Friday, December 25, 2009

Dane's Music 2009 - Part III


Merry Christmas!

I wrap up my my 2009 music list looking forward to 2010.

The most important music discovery for me in 2008 was the Athens, Georgia band The Whigs. Unfortunately, they have been touring all year and won’t have a new album until 2010. The good news is they pre-released a couple of tunes, so I include Hundred/Million to my list and hope to see more of their stuff on next year’s list.

Fortunately for me, the Whigs did their tour with a band called The Features. They have been around awhile, but were new to me. I skipped over a lot of great songs from their new album so I could include Now You Know (2009). I also had to pick a couple more from earlier material, Wooden Heart (2006) and Guillotine (2006). I have a few of their older albums to aquire yet, so you can probably expect to see another song from them on next year’s list.

Speaking of next year, have a good one and here’s to finding tons of new music to make your 2010 memorable.

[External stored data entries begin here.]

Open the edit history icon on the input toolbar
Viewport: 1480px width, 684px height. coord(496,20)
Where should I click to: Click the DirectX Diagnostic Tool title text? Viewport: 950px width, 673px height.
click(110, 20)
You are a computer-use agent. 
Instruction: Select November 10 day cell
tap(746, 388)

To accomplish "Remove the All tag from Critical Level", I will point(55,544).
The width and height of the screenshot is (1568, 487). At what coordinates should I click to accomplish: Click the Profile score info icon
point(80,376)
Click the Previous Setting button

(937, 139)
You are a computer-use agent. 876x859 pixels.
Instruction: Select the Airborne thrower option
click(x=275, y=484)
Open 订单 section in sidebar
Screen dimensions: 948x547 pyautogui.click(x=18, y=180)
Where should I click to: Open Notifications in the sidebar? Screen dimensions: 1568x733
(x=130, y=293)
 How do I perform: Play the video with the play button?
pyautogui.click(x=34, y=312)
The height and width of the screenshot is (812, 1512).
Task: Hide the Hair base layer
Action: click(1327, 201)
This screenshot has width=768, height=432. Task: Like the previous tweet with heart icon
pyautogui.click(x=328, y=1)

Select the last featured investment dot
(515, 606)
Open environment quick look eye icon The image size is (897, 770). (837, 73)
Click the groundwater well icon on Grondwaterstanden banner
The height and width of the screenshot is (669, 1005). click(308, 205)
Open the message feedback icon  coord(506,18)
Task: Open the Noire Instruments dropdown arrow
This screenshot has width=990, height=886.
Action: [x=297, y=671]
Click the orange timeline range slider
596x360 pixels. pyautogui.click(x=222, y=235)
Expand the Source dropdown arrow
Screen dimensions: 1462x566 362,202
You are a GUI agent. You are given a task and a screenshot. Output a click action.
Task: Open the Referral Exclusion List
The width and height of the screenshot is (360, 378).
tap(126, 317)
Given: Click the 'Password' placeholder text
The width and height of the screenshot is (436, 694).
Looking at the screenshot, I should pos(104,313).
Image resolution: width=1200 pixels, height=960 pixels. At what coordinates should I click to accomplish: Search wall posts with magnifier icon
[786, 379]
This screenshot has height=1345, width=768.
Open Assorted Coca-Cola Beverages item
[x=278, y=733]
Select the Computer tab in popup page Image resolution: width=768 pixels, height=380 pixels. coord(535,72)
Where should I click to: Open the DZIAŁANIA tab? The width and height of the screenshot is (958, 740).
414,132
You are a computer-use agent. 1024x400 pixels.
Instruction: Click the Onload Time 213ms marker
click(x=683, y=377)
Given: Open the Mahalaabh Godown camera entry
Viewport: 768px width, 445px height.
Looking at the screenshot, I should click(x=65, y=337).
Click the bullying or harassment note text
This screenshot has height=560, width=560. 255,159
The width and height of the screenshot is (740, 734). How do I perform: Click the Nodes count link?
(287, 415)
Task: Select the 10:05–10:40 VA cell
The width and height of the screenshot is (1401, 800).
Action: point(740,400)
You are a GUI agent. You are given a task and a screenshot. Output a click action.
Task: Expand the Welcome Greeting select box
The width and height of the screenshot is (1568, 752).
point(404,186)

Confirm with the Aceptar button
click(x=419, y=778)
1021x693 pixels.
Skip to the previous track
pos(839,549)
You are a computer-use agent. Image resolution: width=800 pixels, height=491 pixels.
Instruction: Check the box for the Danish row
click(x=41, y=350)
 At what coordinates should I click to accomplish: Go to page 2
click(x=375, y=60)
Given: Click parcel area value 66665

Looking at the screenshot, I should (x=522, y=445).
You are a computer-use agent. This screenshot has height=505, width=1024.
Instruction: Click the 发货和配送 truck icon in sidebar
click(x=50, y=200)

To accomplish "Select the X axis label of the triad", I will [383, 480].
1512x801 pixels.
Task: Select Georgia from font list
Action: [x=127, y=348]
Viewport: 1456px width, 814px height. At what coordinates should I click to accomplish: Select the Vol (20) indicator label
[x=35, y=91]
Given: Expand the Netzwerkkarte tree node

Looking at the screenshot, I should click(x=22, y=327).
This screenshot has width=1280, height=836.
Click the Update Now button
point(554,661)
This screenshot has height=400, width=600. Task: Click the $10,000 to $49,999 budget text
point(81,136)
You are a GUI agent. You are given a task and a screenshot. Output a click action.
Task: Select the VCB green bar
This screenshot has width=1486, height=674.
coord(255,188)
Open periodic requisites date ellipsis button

Thursday, December 24, 2009

Music 2009 -- Part II


Obviously, some of the best music I ran into this year couldn’t fit on one simple list, but one unique tune that did make the cut was Joseph Arthur & The Lonely Astronauts’ 2007 tune Diamond Ring. It was something I found on a Paste Magazine sampler which prompted me to download the whole album.

On the other hand, some of my favorite stuff was from bands I have been listening to forever.

Echo and the Bunnymen
’s Songs to Learn and Sing was in the tape deck of my ‘74 Impala when I made the move from Minnesota to Arizona back in ‘87. They released a new album in ‘09. Included from this was Think I Need It Too and Do You Know Who I Am? (2009).

Another staple in my collection is Cracker. Funny, quirky, intelligent alt/country, this stuff has been making me laugh for almost two decades. Their latest release is represented here with Turn On Tune In Drop Out With Me and Show Me How This Thing Works (2009). The latter is a song about some strange contraption that falls from space and can apparently do just about anything:

Will it make me rich, will it get me high, Will it look good with the rest of my furniture, Will it make a soft and pleasing tone at night (oh, oh, oh), Will it heal the sick, will it feed the poor, Will it give me everything I ever dreamed of....Show me how this thing works...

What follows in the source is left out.